RBS Building London UK
RBS will only lend out mortgages worth as much as four times a borrower's earnings on loans of over £500,000 Reuters

Taxpayer-owned Royal Bank of Scotland is the latest financial institution to self-impose a mortgage cap in a bid to tackle the rapid house price growth in London.

From the end of June, banks under the RBS group will only lend out an amount four times the mortgage applicant's earnings on loans of over £500,000. The loan term on lending of over that amount will by default be 30 years.

"We are focused on looking after the interests of our customers and ensuring that they only take on mortgage lending that they can afford," said an RBS and NatWest spokeswoman.

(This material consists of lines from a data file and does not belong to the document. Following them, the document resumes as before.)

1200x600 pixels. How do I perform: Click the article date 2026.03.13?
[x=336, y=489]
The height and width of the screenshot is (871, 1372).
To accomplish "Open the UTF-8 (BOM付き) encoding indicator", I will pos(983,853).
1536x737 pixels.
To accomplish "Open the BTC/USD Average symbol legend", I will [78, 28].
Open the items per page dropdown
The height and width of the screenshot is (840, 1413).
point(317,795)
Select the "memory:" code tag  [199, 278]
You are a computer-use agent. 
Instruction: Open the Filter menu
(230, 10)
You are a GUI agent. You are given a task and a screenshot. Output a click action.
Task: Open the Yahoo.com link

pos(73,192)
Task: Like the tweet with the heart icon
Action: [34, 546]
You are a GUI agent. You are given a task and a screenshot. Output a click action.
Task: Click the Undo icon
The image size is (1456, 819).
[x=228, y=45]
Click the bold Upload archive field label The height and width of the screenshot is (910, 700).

"We are committed to helping first-time buyers and supporting the Help to Buy schemes as a step on to the housing ladder for those with small deposits and the ability to afford their mortgage repayments."

She added that tighter affordability tests were something RBS had been contemplating for a while and are "not a kneejerk reaction". There will be no retrospective assessment of recent borrowing that would have fallen foul of the new rules.

RBS, which had £100bn ($167bn, €123bn) in mortgage loans on its books at the end of May, said it would affect around 2.6% of its lending in London and just 0.5% outside of the English capital.

It follows a similar move by Lloyds Banking Group, which is also part-owned by taxpayers after a financial crisis bailout.

House prices in London are rocketing. The Office for National Statistics (ONS) said the average price of a London home hit £459,000 in the year to March 2014, a 17% increase. That compares to an 8% rise for the whole of the UK to an average property price of £252,000.

As a result of London's sharp increase in house prices, borrowers are taking on substantially larger mortgages to buy homes in the city.

There are concerns that some people are stretching themselves financially by taking on bigger mortgages.

While this is not a problem because interest rates are currently cheap, when the Bank of England hikes its base rate from the record-low 0.5%, mortgage repayment costs will rise – with the potential to spark defaults.

At the end of April, the Financial Conduct Authority (FCA) forced mortgage lenders to conduct stricter affordability tests on borrowers to rein in riskier lending.